In its Section 7(a)(2) substantive claim, Plaintiff alleges that the Bureau of Reclamation failed to abide by the terms of the 2003 Biological Opinion, the statement of reasonable and prudent alternatives, and the incidental take statement. Applicable federal regulations make clear that the Bureau of Reclamation has an independent duty to determine the lawfulness of its actions. 50 C.F.R. § 402.15(a) ("[f]ollowing the issuance of a biological opinion, the Federal agency shall determine whether and in what manner to proceed with the action in light of its section 7 obligations and the . . . biological opinion."). Consistent with these regulations, courts have held that consulting with the Fish and Wildlife Service alone does not satisfy an agency's duty under the Endangered Species Act. See Rio Grande Silvery Minnow, 601 F.3d at 1106; Res. Ltd, Inc. v. Robertson, 35 F.3d 1300, 1304 (9th Cir. 1994); Pyramid Lake Paiute Tribe of Indians v. U.S. Dep't of the Navy, 898 F.2d 1410, 1414 (9th Cir. 1990). Indeed, "[a]n agency cannot 'abrogate its responsibility to ensure that its actions will not jeopardize a listed species; its decision to rely on a [Fish and Wildlife Service] biological opinion must not have been arbitrary or capricious.' " Grand Canyon Trust v. Bureau of Reclamation, 623 F. Supp. 2d. 1015, 1037 (D. Az. 2009) (quoting Robertson, 35 F.3d at 1304 ; see also Ctr. for Biological Diversity v. Rumsfeld, 198 F. Supp. 2d 1139, 1156-57 (D. Ariz. 2002).

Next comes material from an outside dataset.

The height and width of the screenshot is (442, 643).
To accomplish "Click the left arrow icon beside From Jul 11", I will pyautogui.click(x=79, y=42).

Plaintiff has stated a claim against the Bureau of Reclamation for a substantive violation of Section 7(a)(2) because it has alleged that the agency made an arbitrary and capricious determination to depart from the 2003 Biological Opinion, statement of reasonable and prudent alternatives, and the incidental take statement. This is an actionable claim as the issuance of a biological opinion constitutes a final agency action subject to judicial review. See Rio Grande Silvery Minnow, 601 F.3d at 1106 (citing Nat'l Wildlife Fed'n v. Nat'l Marine Fisheries Serv., 524 F.3d 917, 924 (9th Cir. 2008)); see also Or. Natural Res. Council v. Allen, 476 F.3d 1031, 1035-36 (9th Cir. 2007) (stating that a biological opinion and its accompanying incidental take statement "represent final agency action subject to judicial review"). Plaintiff's Section 7(a)(2) substantive claim is justiciable. Plaintiff alleges that the Bureau of Reclamation's operations and activities on the Middle Rio Grande result in jeopardy to the Rio Grande silvery minnow and the flycatcher in violation of the substantive requirements of Section 7(a)(2) and the 2003 Biological Opinion, statement of reasonable and prudent alternatives, and the incidental take statement. In that Plaintiff challenges a final agency action, the motion to dismiss will be denied as to Plaintiff's Section 7(a)(2) substantive claim against the Bureau of Reclamation.

V. Conclusion

Plaintiff's Section 7(a)(2) procedural claim against the Bureau of Reclamation is not subject to judicial review because it is not a final agency action. Plaintiff's Section 7(a)(2) substantive claim against the Bureau of Reclamation is justiciable.

THEREFORE,

IT IS ORDERED that Intervenor-Defendant Middle Rio Grande Conservancy District's Revised Motion to Dismiss (Doc. 44), is granted as to Plaintiff's Section 7(a)(2) procedural claim against the Bureau of Reclamation and otherwise denied.